I've been using a guide for a XP-buy system to help keep the encounters at least on the more "worrysome" side so they can't just charge in at everything.

The problem is their odd party makeup.
The party is all 9th level.

Here's the list of players/how they're playing:

Players/Playstyles:

1. Cartomancer Witch - Effectively acting healer of the party. with very little combat-prepared spells, so she's very limited on her buffing as she wants to be more prepared for the RP/other segments of the game. It makes out of combat interesting but she's effectively just throwing heals for most of the time, sometimes choosing to do nothing for her turn.

2. Paladin - Some sort of order or archetype that lets him focus on aberrations which is a sort-of focus of this campaign which basically makes him off-healer and #1 damage dealer with his Adamantine scythe.

3. Orc Armor Master Fighter - mentioning the race on this on as basically he has all the strength in the world along with DR, a tower shield, a bastard sword, and 33 AC (touch of course in the toilet).

4. Martial Artist Monk - He's pre-unchained and doesn't want to change to new as he likes being chaotic good (matrial artist removing the alignment requirment). He uses weapon finesse and wants to get a agile amulet of mighty fists or whatever so he can do better damage. Right now he has the Pummeling style/pummeling charge stuff. He's the bad player who forgets most of his abilities (never uses stunning fist/has the bleeding strike feat and never tells me during combat that he has a bleed added to his unarmed strikes so it slips my mind). So basically he can manage to get into his style,
use it and use exploit weakness.

5. Sylph Gunslinger Pistolero - Uses a revolver, and now can fly.

6. The...Samurai/Monk Merfolk - Yes... he's the "special" one of the group. Took the alternative trait to get slightly more land speed and dropped just enough levels into master of many styles monk to get Archon style. Dumped everything into constitution which only offsets his terrible Hit dice rolls. He's a standard samurai, but asked to use a snapping turtle as a mount. I approved it but said he still had to be able to ride it meaning he can't ride one until he's 7 levels in samurai (currently 6 with 3 in monk).
So he's a bit more underpowered right now. In addition to that he has terrible to-hit and choses to use combat expertise to be extra tanky. That said thats to combo with archon style so he can redirect attacks and grant AoO.

So now referring to them by number:

6 is the most strategic, 4 being the most simplistic. 1 is a very weak healer due to the limits of healing hex and not preparing much else spell-wise. 2 is best damage when a appropriate opponent is near, 3 can just take a beating forever.

So we bascially have two tanky characters in 6 and 3.
Our Dps is 5, sometimes 4 if he crits under the pummeling style, and 2 wins if the enemy is appropriate type to smite.

(Dataset excerpt)

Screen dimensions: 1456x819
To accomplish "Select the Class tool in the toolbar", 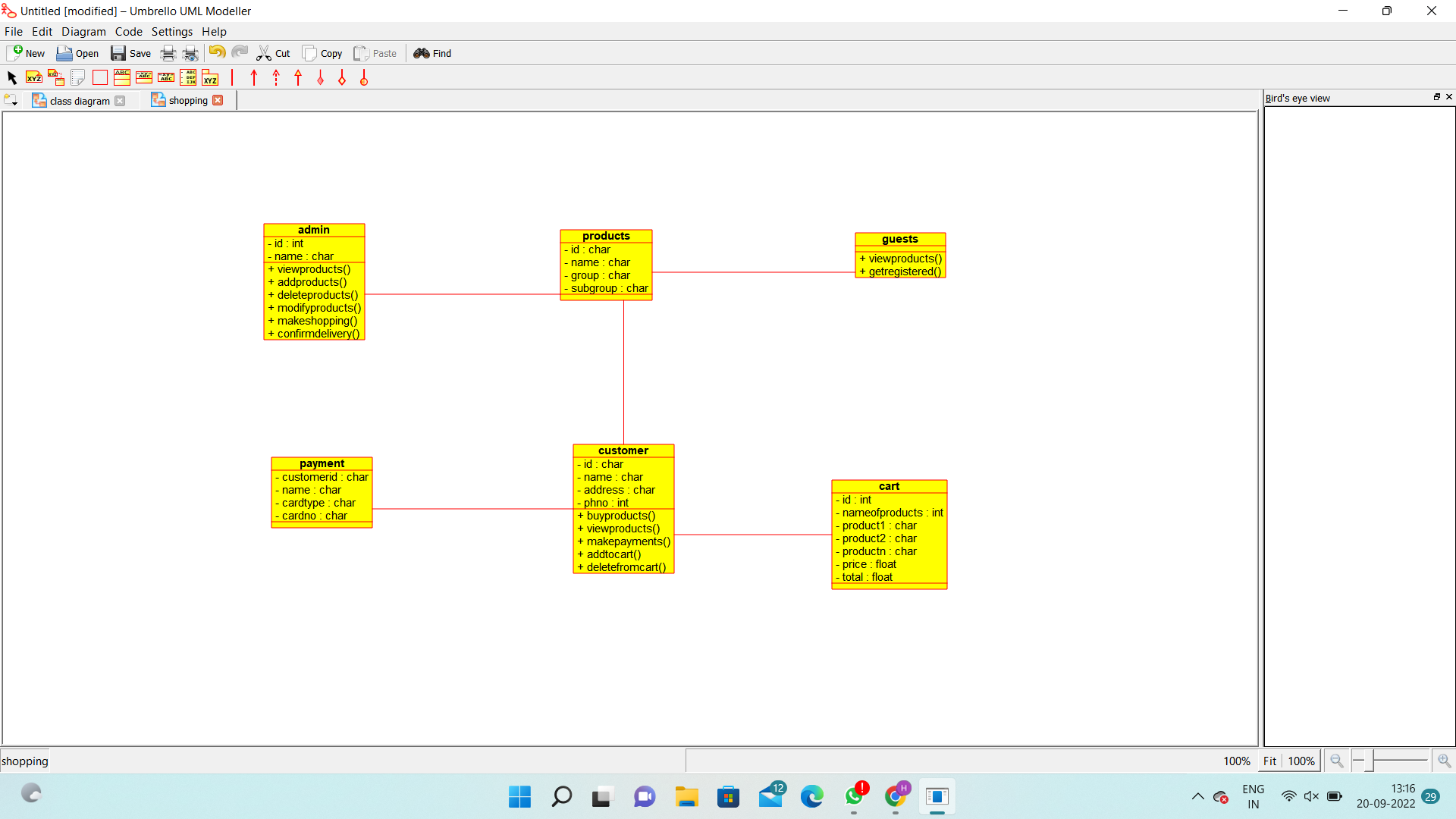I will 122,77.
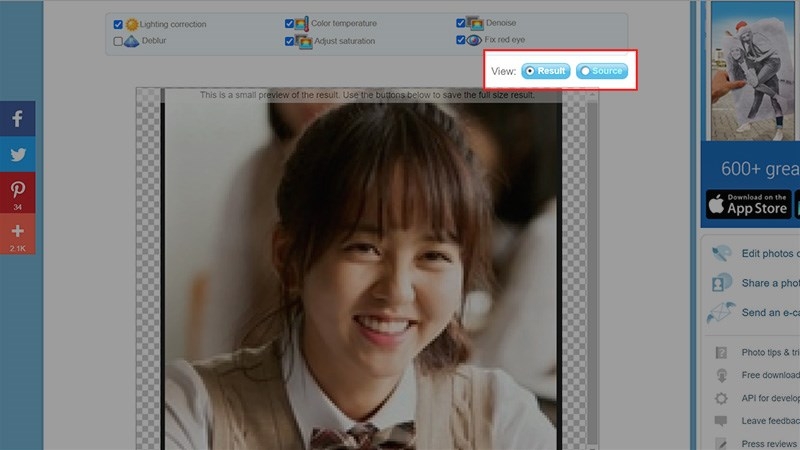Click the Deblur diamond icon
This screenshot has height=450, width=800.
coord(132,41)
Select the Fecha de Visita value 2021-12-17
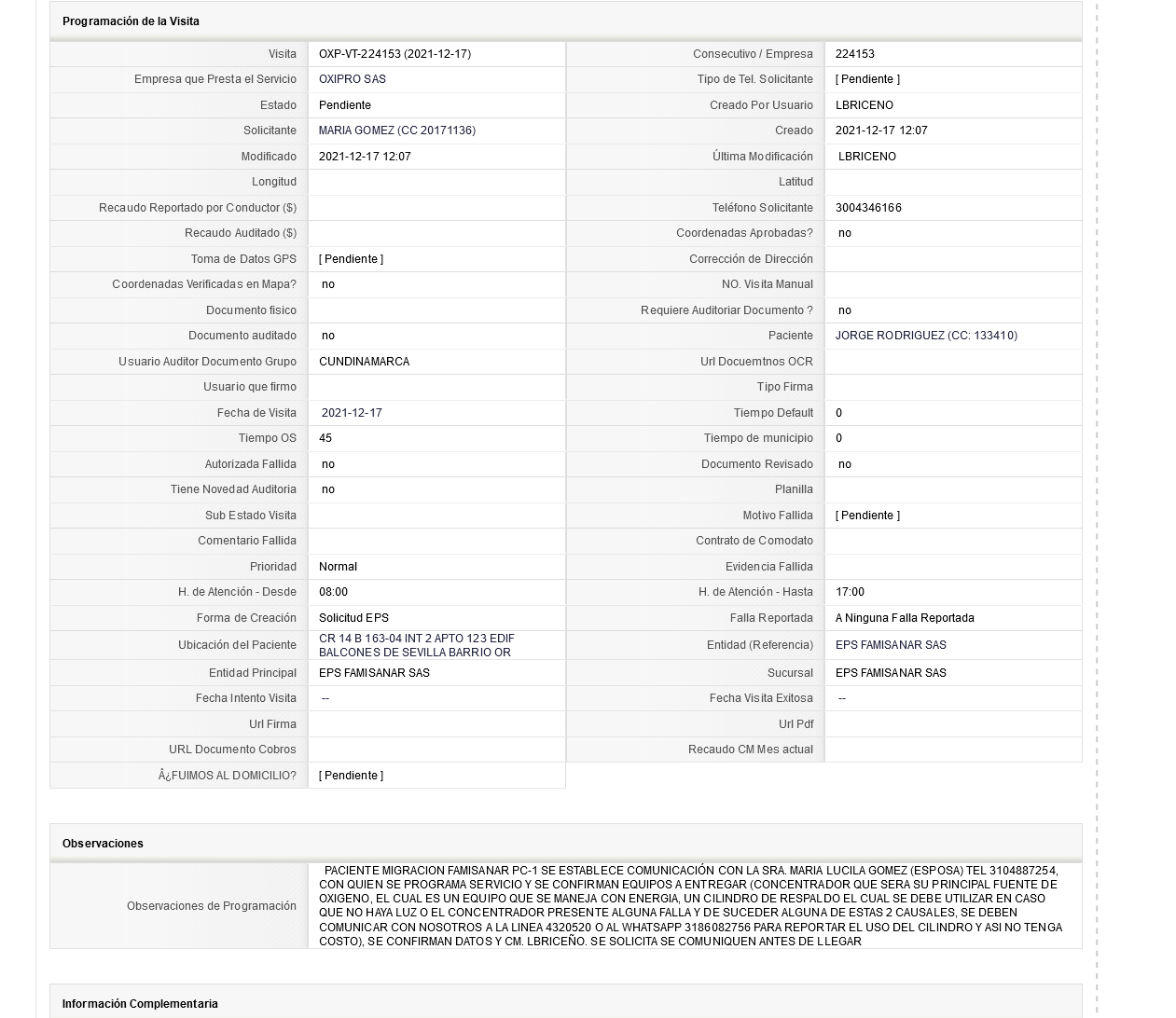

● Goals:
1. Please reproduce the post about the party between "3. Orc Armor" and "now can fly.", inclusive, changing "revolver" to "musket".
2. According to the post about the party, what AC does the Orc Armor Master Fighter have?

● Per-task outputs:
1.
3. Orc Armor Master Fighter - mentioning the race on this on as basically he has all the strength in the world along with DR, a tower shield, a bastard sword, and 33 AC (touch of course in the toilet).

4. Martial Artist Monk - He's pre-unchained and doesn't want to change to new as he likes being chaotic good (matrial artist removing the alignment requirment). He uses weapon finesse and wants to get a agile amulet of mighty fists or whatever so he can do better damage. Right now he has the Pummeling style/pummeling charge stuff. He's the bad player who forgets most of his abilities (never uses stunning fist/has the bleeding strike feat and never tells me during combat that he has a bleed added to his unarmed strikes so it slips my mind). So basically he can manage to get into his style,
use it and use exploit weakness.

5. Sylph Gunslinger Pistolero - Uses a musket, and now can fly.

2. 33 AC